[Data to process Boundary: Start]
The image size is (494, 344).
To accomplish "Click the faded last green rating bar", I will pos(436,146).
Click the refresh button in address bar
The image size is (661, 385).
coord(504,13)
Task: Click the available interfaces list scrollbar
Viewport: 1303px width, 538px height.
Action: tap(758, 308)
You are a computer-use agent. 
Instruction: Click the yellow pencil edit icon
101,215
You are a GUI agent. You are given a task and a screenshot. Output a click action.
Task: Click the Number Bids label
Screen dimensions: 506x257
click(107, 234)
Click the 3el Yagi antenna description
[Data to process Boundary: End]
▶ **Brief**: Your job here is to copy the entries above exactly.

▶ **Written answer**:
The image size is (494, 344).
To accomplish "Click the faded last green rating bar", I will pos(436,146).
Click the refresh button in address bar
The image size is (661, 385).
coord(504,13)
Task: Click the available interfaces list scrollbar
Viewport: 1303px width, 538px height.
Action: tap(758, 308)
You are a computer-use agent. 
Instruction: Click the yellow pencil edit icon
101,215
You are a GUI agent. You are given a task and a screenshot. Output a click action.
Task: Click the Number Bids label
Screen dimensions: 506x257
click(107, 234)
Click the 3el Yagi antenna description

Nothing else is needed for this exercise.